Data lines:

____________

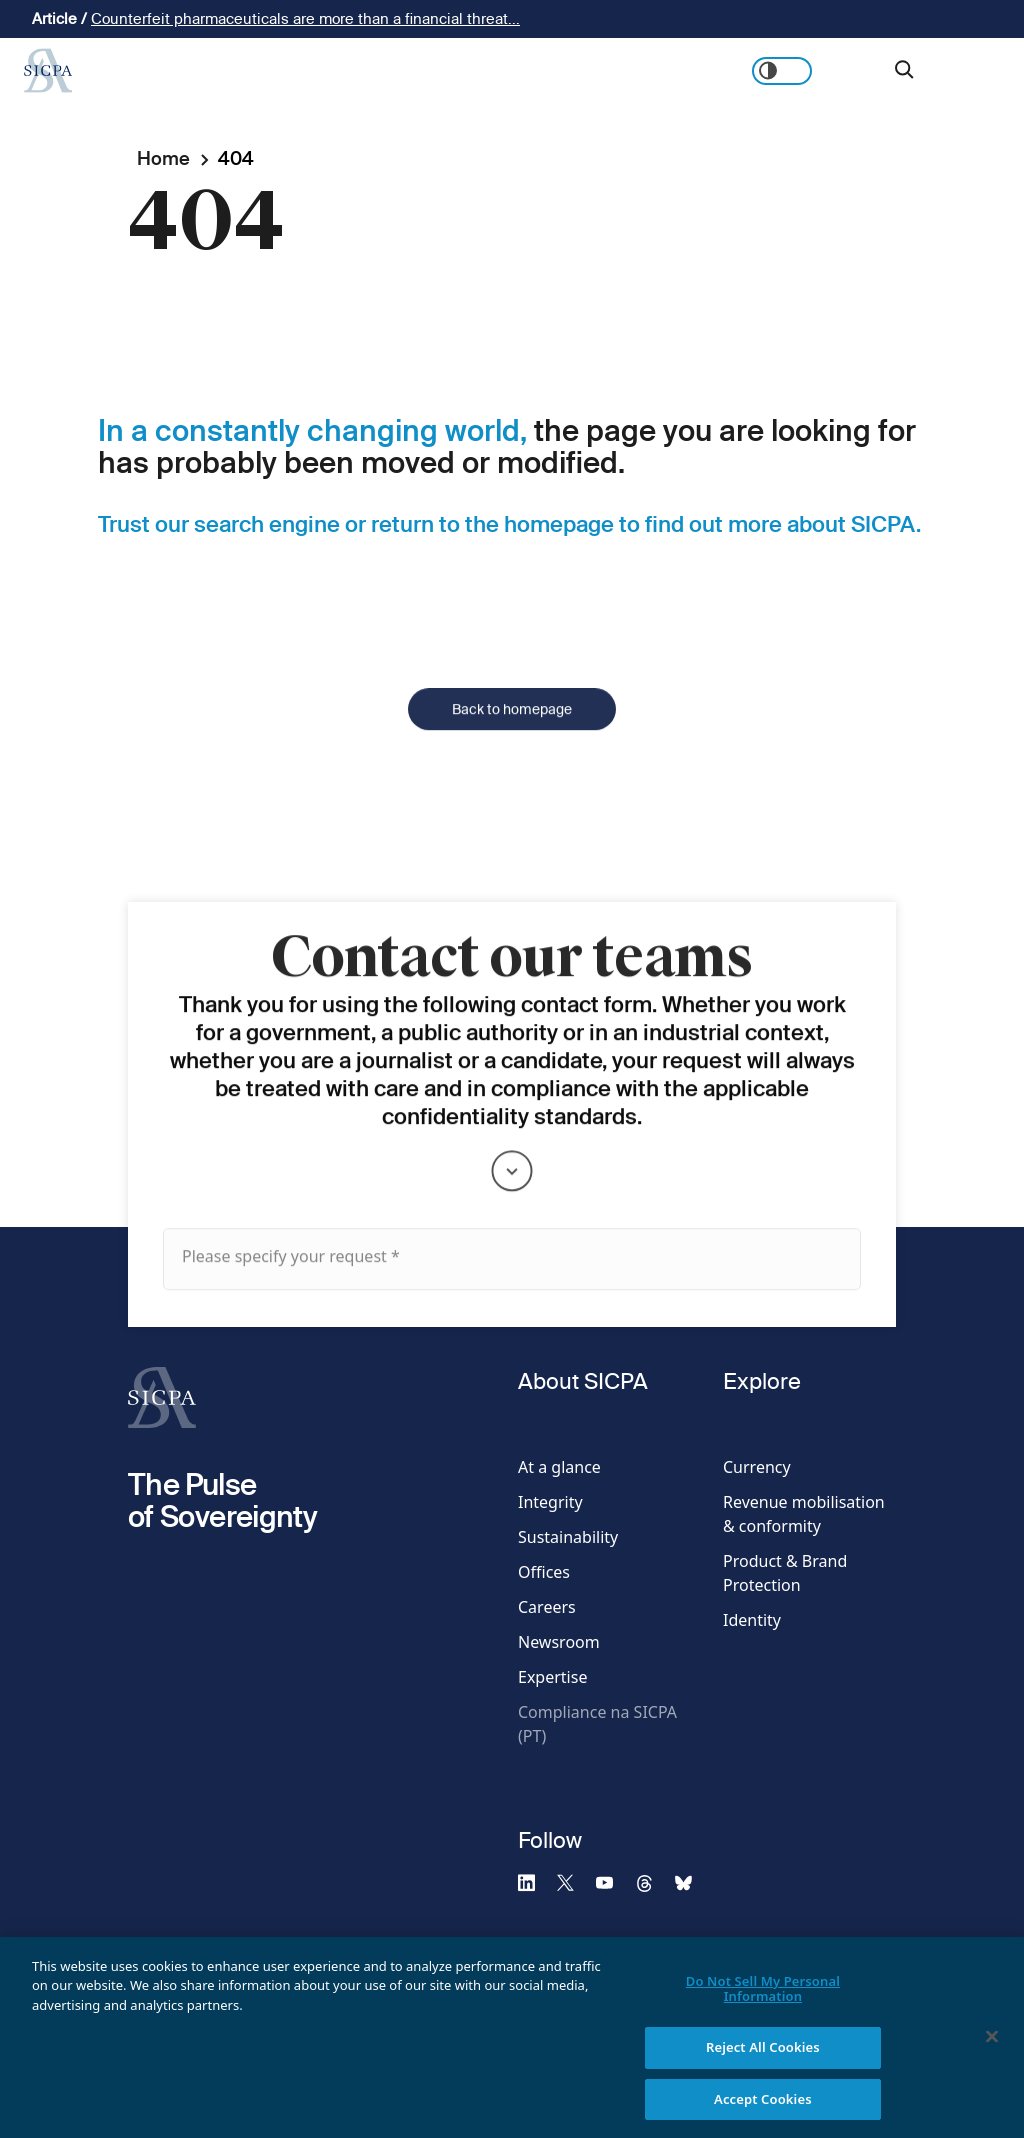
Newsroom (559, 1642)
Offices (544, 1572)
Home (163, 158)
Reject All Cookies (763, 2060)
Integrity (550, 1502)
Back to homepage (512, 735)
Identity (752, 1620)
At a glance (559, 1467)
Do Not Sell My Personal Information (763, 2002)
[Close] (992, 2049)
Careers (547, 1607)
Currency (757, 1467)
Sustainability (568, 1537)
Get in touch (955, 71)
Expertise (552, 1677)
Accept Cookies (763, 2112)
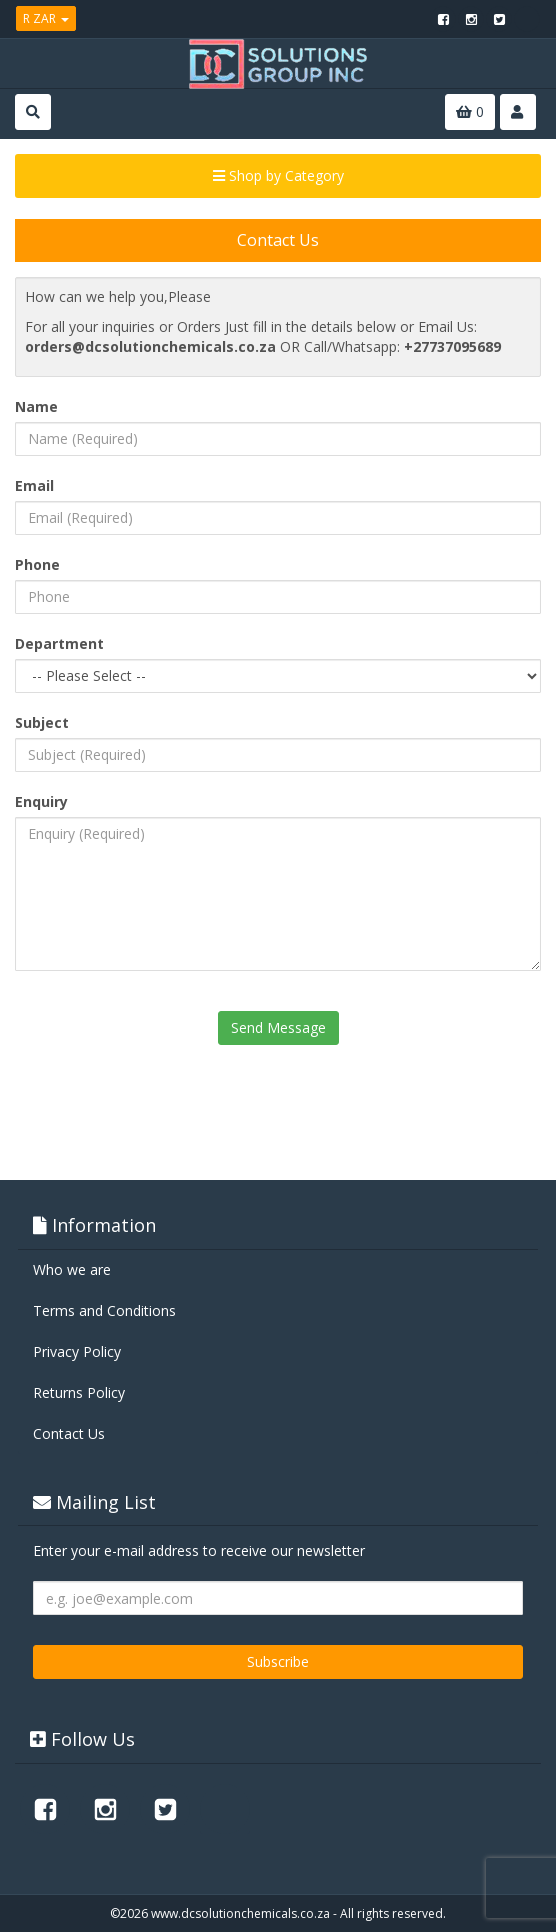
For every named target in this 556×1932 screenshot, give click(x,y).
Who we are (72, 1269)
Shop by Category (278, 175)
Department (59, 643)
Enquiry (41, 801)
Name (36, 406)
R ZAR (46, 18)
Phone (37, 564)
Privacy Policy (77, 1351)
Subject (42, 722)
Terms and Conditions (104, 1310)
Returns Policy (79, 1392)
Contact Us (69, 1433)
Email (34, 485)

____________

EXERCISE: Quote every item above verbatim, line for line, omitting the pictures.

EXERCISE OUTPUT:
Newsroom (559, 1642)
Offices (544, 1572)
Home (163, 158)
Reject All Cookies (763, 2060)
Integrity (550, 1502)
Back to homepage (512, 735)
Identity (752, 1620)
At a glance (559, 1467)
Do Not Sell My Personal Information (763, 2002)
[Close] (992, 2049)
Careers (547, 1607)
Currency (757, 1467)
Sustainability (568, 1537)
Get in touch (955, 71)
Expertise (552, 1677)
Accept Cookies (763, 2112)
For every named target in this 556×1932 screenshot, give click(x,y).
Who we are (72, 1269)
Shop by Category (278, 175)
Department (59, 643)
Enquiry (41, 801)
Name (36, 406)
R ZAR (46, 18)
Phone (37, 564)
Privacy Policy (77, 1351)
Subject (42, 722)
Terms and Conditions (104, 1310)
Returns Policy (79, 1392)
Contact Us (69, 1433)
Email (34, 485)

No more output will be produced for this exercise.